また、カップリング1を実機に装着する際には、上記したようにアウタースリーブ3の外周側にギヤ部材やプーリ部材などの外周側駆動伝達部材11を嵌合するが、この嵌合作業と同時に曲げ加工を実施する。このようにすれば、嵌合作業のために準備する加重付加設備(圧入設備など)を曲げ加工用として共用することが可能となるため、曲げ加工を単独で実施する手間を省略することができる。
1 カップリング
2 インナースリーブ
2a 筒状部
2b 外向きフランジ部
3 アウタースリーブ
3a 円筒部
3b 内向きフランジ部
4 ゴム状弾性体
4a,4b すぐり部
5 凹部
6 凸部
7 ストッパー部
11 外周側駆動伝達部材
21 内周側駆動伝達部材
,c 径方向間隙

Claims (4)

  1. インナースリーブおよびアウタースリーブ間にゴム状弾性体を介装してなる防振カップリングにおいて、
    前記インナースリーブは、筒状部の軸方向一方の端部に径方向外方へ向けて外向きフランジ部を一体に有し、前記アウタースリーブは、前記筒状部の外周側に配置される円筒部の軸方向他方の端部に径方向内方へ向けて内向きフランジ部を一体に有し、前記ゴム状弾性体は、前記両フランジ部によって軸方向に圧縮されて前記両スリーブの軸方向相対変位を抑制可能とされ、
    前記両スリーブのうちの一方のスリーブにおけるフランジ部に切欠状の凹部が設けられ、前記凹部に対応して他方のスリーブに舌片状の凸部が設けられ、前記凹部および凸部は、円周方向に係合することにより前記両スリーブの相対回転角度を所定角度までに制限するストッパー部を形成していることを特徴とする防振カップリング。
  2. 請求項1記載の防振カップリングにおいて、
    前記アウタースリーブの外周側に駆動伝達部材としてギヤ部材が嵌合されることにより、当該防振カップリングはギヤダンパとされることを特徴とする防振カップリング。

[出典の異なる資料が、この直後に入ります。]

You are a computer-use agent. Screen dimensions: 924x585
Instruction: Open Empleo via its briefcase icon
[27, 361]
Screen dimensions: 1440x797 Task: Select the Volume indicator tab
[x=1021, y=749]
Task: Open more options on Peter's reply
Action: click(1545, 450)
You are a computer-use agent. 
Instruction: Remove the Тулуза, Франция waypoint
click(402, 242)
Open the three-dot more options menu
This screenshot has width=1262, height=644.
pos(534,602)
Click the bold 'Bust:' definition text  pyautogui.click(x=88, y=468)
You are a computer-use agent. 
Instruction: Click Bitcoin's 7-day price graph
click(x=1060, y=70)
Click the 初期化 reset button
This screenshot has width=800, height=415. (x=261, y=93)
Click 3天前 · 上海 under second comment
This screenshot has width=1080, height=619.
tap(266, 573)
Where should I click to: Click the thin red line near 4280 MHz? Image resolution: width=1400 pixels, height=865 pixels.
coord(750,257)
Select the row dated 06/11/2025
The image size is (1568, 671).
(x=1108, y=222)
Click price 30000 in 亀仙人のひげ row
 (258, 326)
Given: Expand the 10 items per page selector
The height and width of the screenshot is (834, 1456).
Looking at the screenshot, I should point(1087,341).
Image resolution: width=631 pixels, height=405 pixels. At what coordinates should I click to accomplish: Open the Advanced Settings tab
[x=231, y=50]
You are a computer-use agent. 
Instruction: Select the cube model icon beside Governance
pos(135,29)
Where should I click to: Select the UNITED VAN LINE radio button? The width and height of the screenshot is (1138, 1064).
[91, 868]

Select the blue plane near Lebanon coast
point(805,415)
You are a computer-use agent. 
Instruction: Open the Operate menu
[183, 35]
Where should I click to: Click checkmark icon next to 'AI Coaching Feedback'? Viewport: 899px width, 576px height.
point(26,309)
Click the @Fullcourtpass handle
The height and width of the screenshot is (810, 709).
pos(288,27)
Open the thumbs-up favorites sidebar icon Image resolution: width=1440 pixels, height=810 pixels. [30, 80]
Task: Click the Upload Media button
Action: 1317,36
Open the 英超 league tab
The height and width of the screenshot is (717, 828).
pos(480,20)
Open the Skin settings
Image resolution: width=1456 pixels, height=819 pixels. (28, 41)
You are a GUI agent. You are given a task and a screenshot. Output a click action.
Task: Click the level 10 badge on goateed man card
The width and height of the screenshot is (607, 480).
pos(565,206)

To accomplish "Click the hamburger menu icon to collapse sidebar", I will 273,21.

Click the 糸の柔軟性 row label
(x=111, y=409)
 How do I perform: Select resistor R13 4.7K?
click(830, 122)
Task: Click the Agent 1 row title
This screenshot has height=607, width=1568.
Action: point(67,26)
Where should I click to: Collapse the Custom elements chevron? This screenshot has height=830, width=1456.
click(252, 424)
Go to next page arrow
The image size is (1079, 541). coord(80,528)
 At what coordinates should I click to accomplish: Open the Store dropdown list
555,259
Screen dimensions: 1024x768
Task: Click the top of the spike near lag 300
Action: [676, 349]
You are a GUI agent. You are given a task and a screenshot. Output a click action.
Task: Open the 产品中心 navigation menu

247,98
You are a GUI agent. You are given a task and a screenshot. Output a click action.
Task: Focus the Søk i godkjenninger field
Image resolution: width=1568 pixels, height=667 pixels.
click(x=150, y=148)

  3. 請求項1または2記載の防振カップリングを製造する方法において、
    予め前記凹部および凸部を形成した前記両スリーブに対し前記ゴム状弾性体を一体成形する工程を実施し、
    予め形成した前記凸部は何れかの前記スリーブの筒状部または円筒部の軸方向端部から軸方向一方へストレートに延びる舌片状のものとしてこれを形成しておき、
    前記一体成形工程の終了後に曲げ加工を実施し、この曲げ加工により前記凸部を折り曲げて前記凹部に係合することを特徴とする防振カップリングの製造方法。
  4. 請求項3記載の防振カップリングの製造方法において、
    前記曲げ加工を、前記アウタースリーブの外周側に駆動伝達部材を嵌合するのと同時に実施することを特徴とする防振カップリングの製造方法。